Et pour répondre aux besoins des élèves partout dans le monde, il est aussi essentiel que l'on sache taire des choses qui seraient choquantes. Au Royaume-Uni, par exemple, on n'inclut pas de mention au sexe, à la violence, ou à l'alcool, dans les manuels scolaires. Ces éléments seraient « inappropriés et offensants pour beaucoup ». Une ligne de conduite qui guide les parutions dans le monde, avec les mêmes impératifs. 

 

Respecter les tabous culturels, voilà une position ferme, à tenir. Exclure la définition du mot « cochon » dans un dictionnaire ne serait donc pas envisageable. De même, dans une œuvre historique de fiction, personne ne fera dégager le mot « cochon ». Sauf que, dans le domaine éducatif, il importe donc de préserver les sensibilités de tous. « La gestion des sensibilités culturelles n'a pas pour vocation de réduire la qualité de l'enseignement, de se plier aux vues minoritaires, de restreindre la liberté de parole, ni de s'autocensurer », insiste Jane. 

 

Et pour s'assurer d'avoir l'impact le plus large possible, l'éditeur navigue entre toutes ces choses, le « labyrinthe des normes culturelles ». Elle conclut avec une note d'humour, salutaire : « Y aura-t-il un moment où la publication pour tous les publics sera un processus aisé ? Oui, j'imagine que oui... quand les porcs voleront. »

 

Ou, en français, quand les poules auront des dents. Des poules qui, pour s'assurer de vendre dans le monde entier, devront certainement accepter un dentier, si la conquête de parts de marché l'exige. C'est que le marché du Moyen-Orient, c'est un peu... la poule aux oeufs d'or. On peut certainement, à ce prix-là, accepter quelques concessions.

 

La région représentait 180 millions $ des exports pour le Royaume-Uni, soi 7 % de son chiffre d'affaires, et 2,5 % pour les États-Unis, soit 55 millions $, en 2011. Et que le marché ne demande qu'à prospérer.
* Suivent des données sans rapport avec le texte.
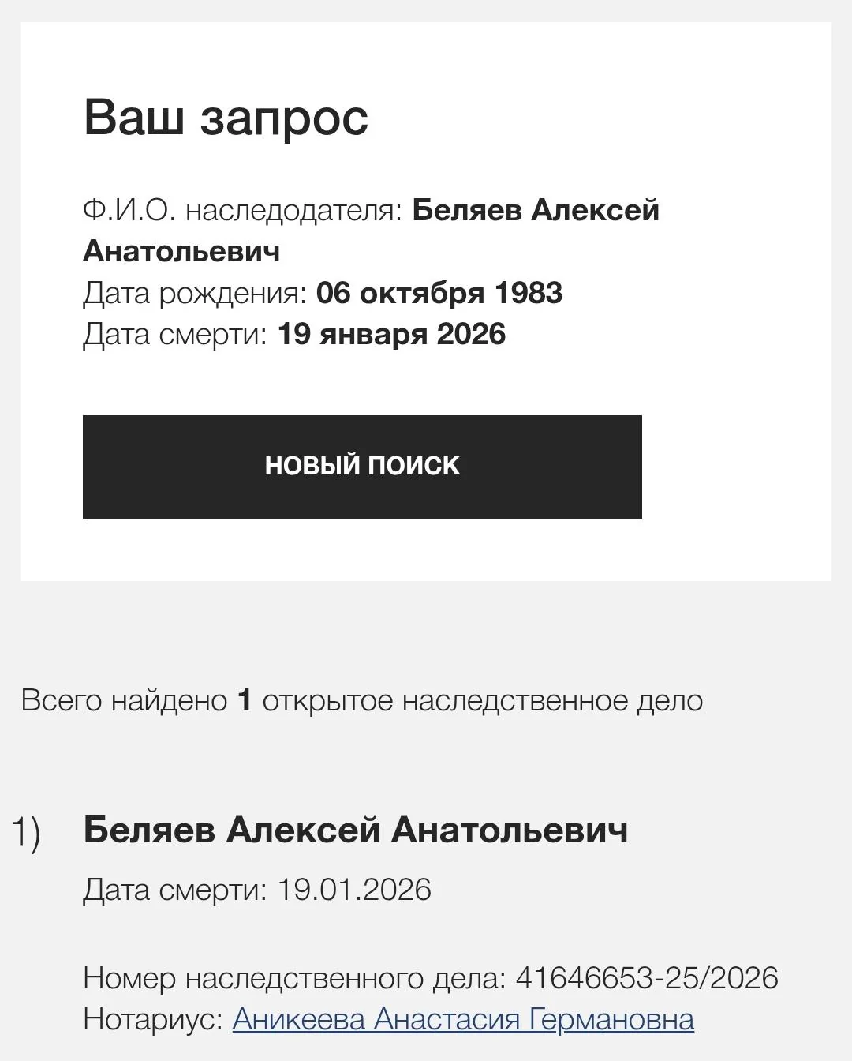Click "Дата смерти:" label in the query card

pos(175,334)
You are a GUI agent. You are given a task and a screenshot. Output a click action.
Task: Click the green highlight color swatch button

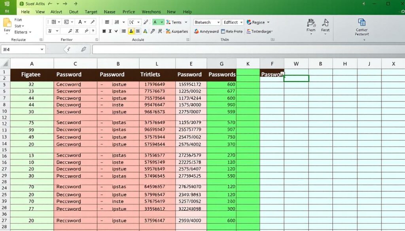point(156,23)
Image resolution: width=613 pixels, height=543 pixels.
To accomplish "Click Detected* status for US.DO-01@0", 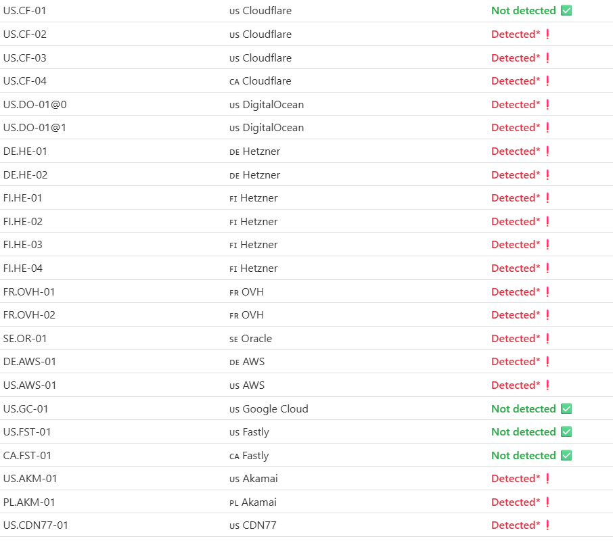I will [x=516, y=104].
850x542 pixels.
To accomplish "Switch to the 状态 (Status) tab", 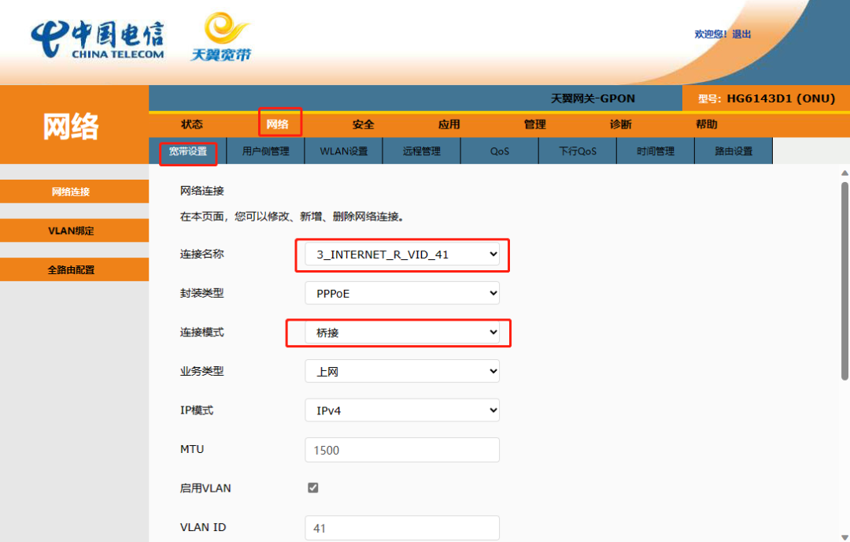I will tap(192, 124).
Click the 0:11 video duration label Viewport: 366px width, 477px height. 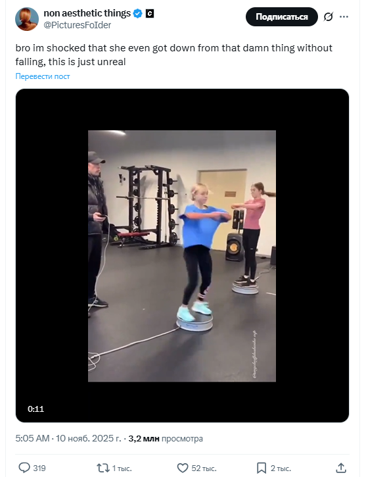tap(36, 409)
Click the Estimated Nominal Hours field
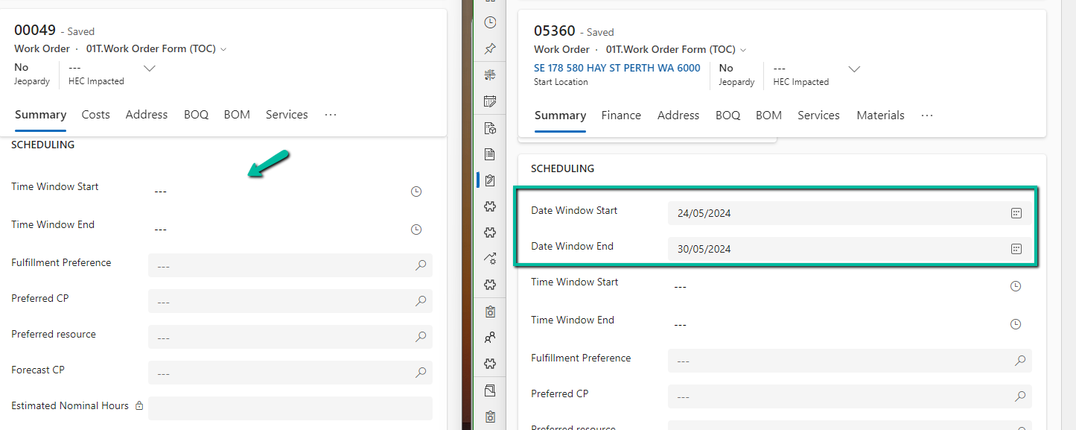This screenshot has width=1076, height=430. 290,408
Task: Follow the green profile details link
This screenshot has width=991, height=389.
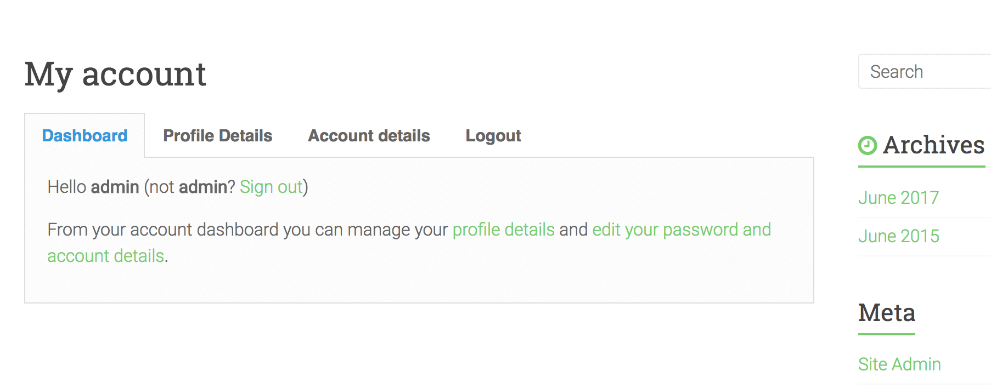Action: pyautogui.click(x=503, y=230)
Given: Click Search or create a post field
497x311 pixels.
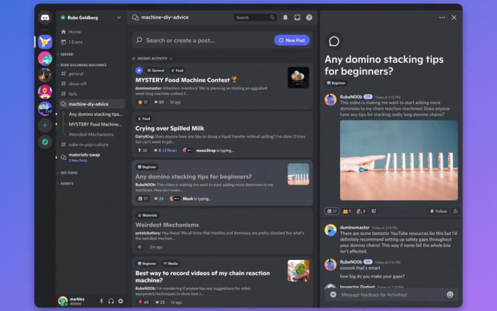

Bill Kennedy, d'Avicenna partners, société qui s'occupe des marchés du Moyen-Orient et du Nord de l'Afrique, expliquait cela fort bien, en marge de la Foire d'Abu Dhabi : « Débloquer le marché des ventes possibles au Moyen-Orient est parfois considéré comme problématique et disproportionné en regard de la valeur des ventes générées. En réalité, le Moyen-Orient a, comme nombre d'autres marchés régionaux, des caractéristiques qui sont uniques et différentes d'autres régions. » Un marché qui peut être rentable, cependant, à condition de savoir y mettre les pieds.